Working data |
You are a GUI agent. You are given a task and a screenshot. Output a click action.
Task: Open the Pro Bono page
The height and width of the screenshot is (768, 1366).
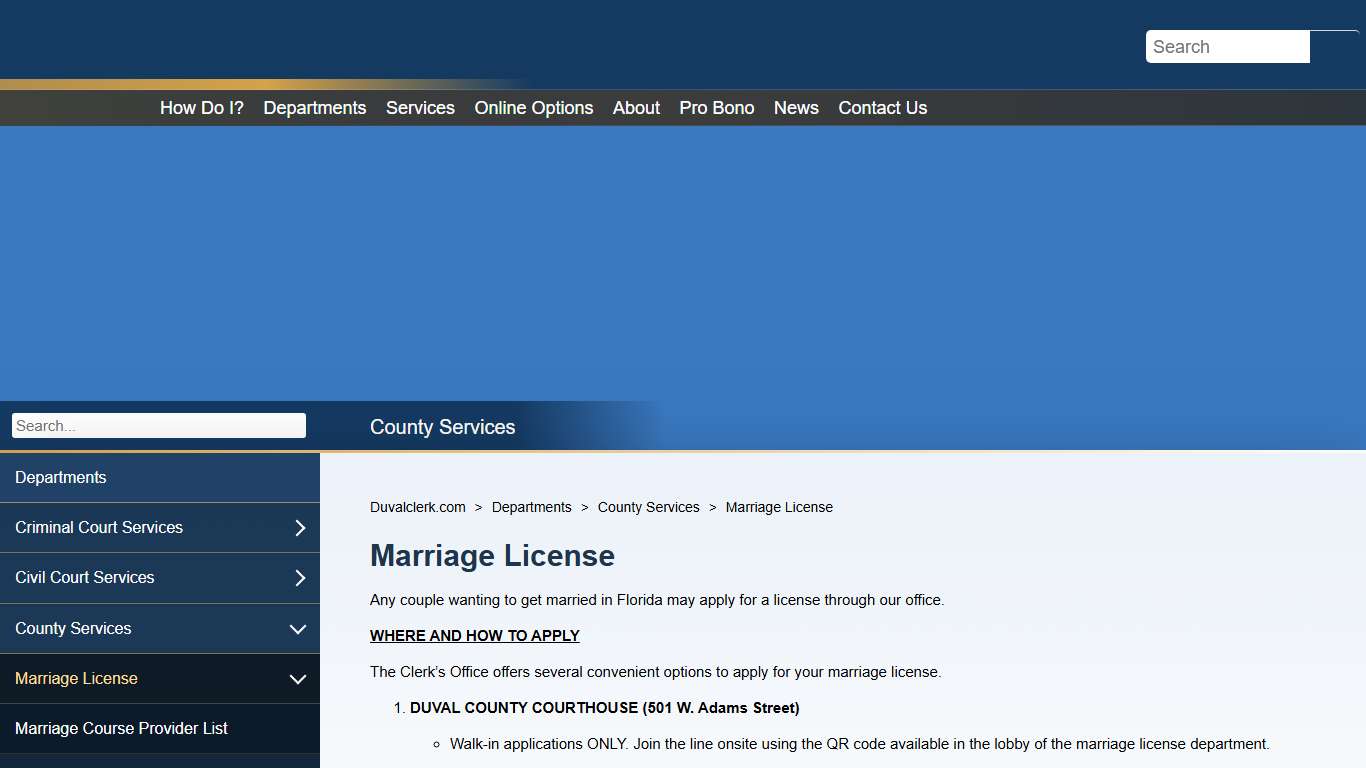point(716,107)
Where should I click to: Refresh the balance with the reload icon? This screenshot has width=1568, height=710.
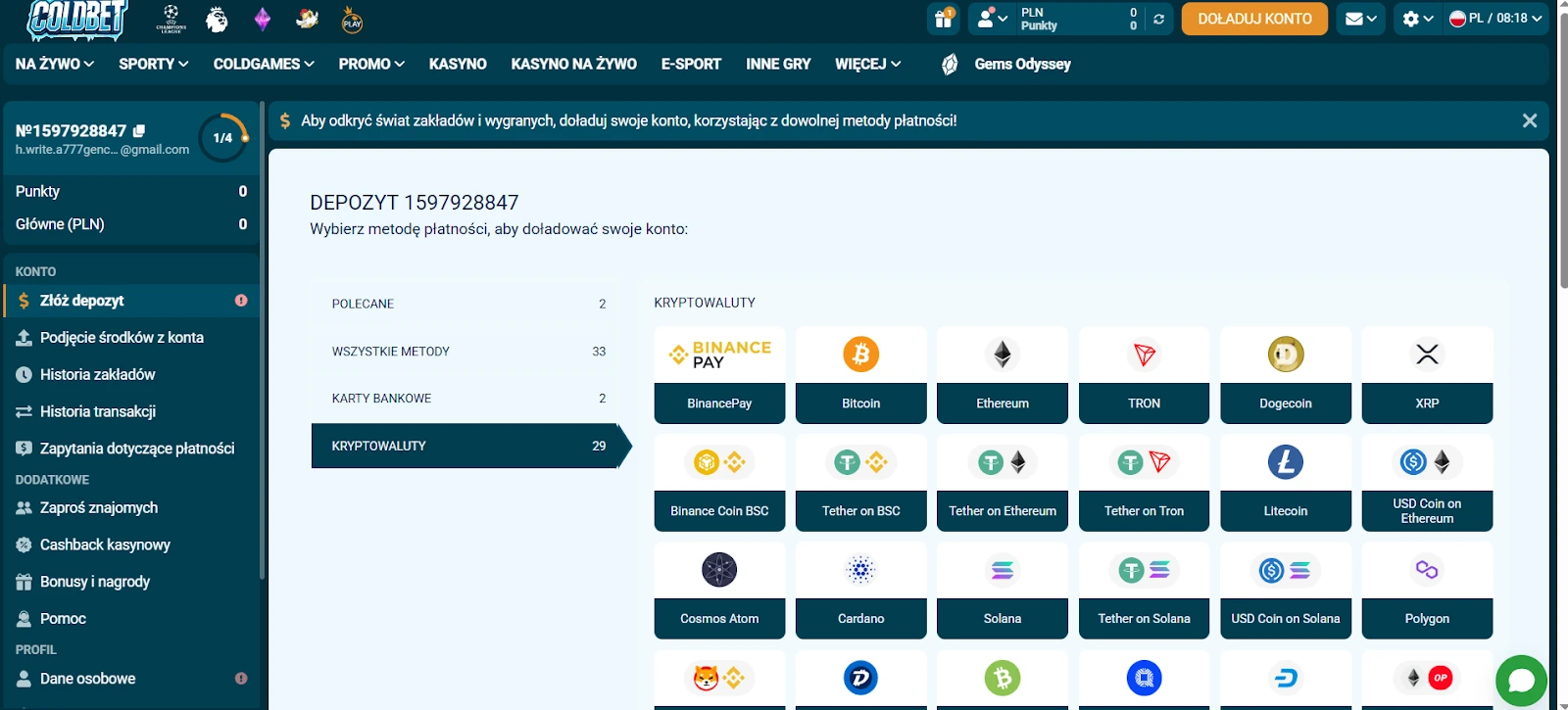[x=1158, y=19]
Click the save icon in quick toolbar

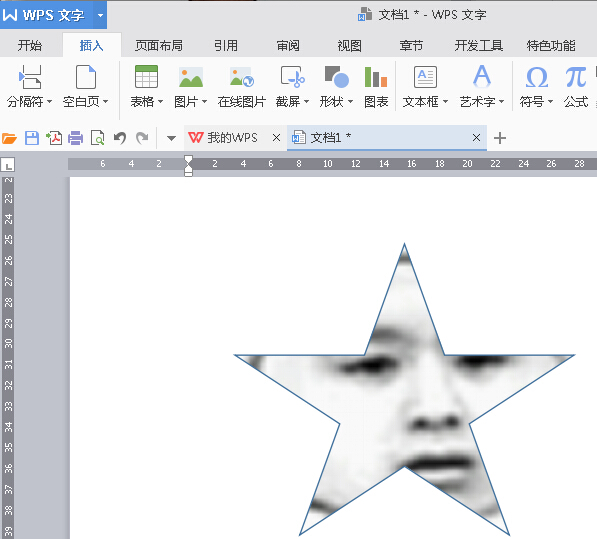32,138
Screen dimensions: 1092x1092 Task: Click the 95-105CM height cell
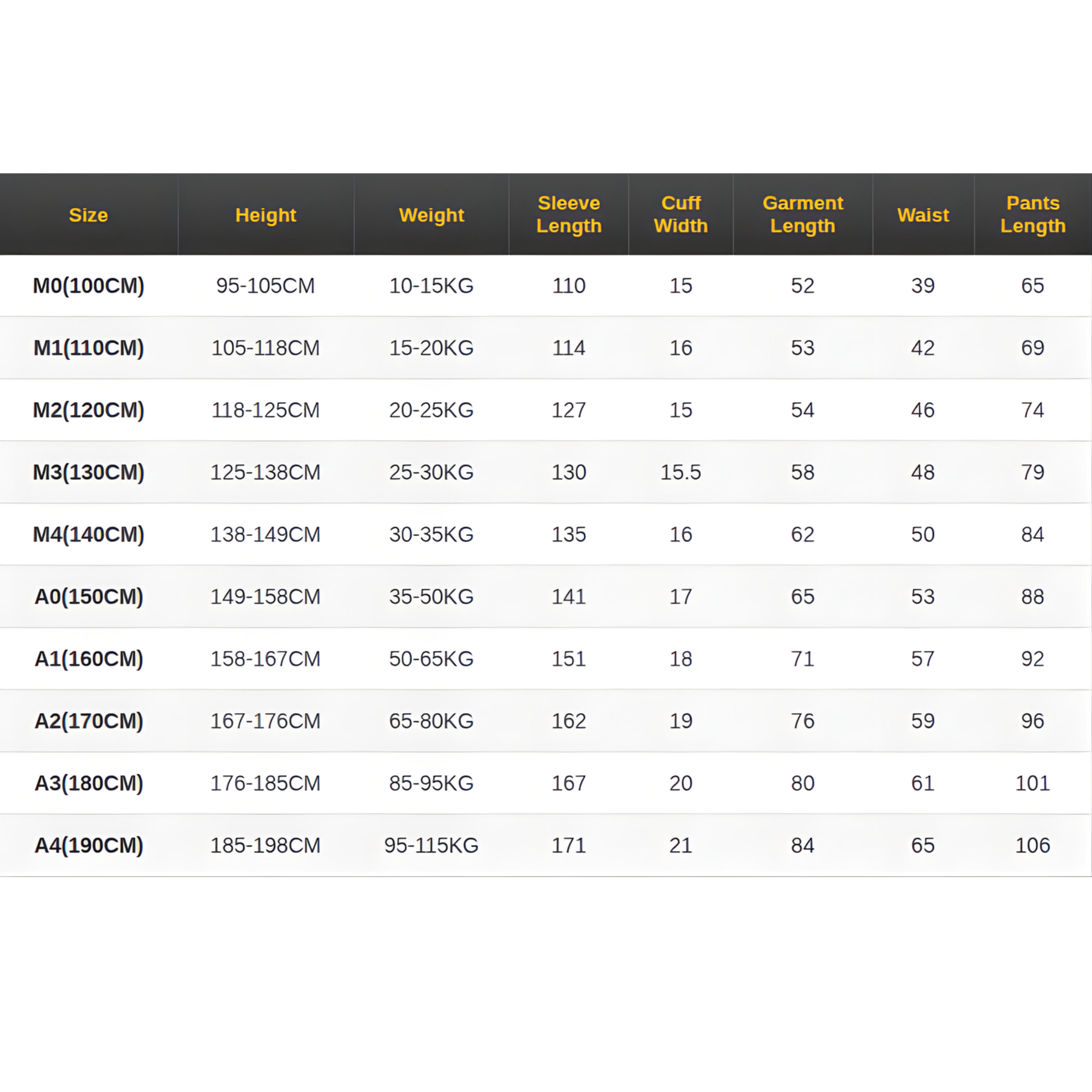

Do this | Return all the records above word for word, line by line, leaving out the pictures.

Task answer |
You are a GUI agent. You are given a task and a screenshot. Output a click action.
Task: Open the Pro Bono page
The height and width of the screenshot is (768, 1366).
point(716,107)
Where should I click to: Refresh the balance with the reload icon? This screenshot has width=1568, height=710.
[x=1158, y=19]
Click the save icon in quick toolbar

32,138
Screen dimensions: 1092x1092 Task: Click the 95-105CM height cell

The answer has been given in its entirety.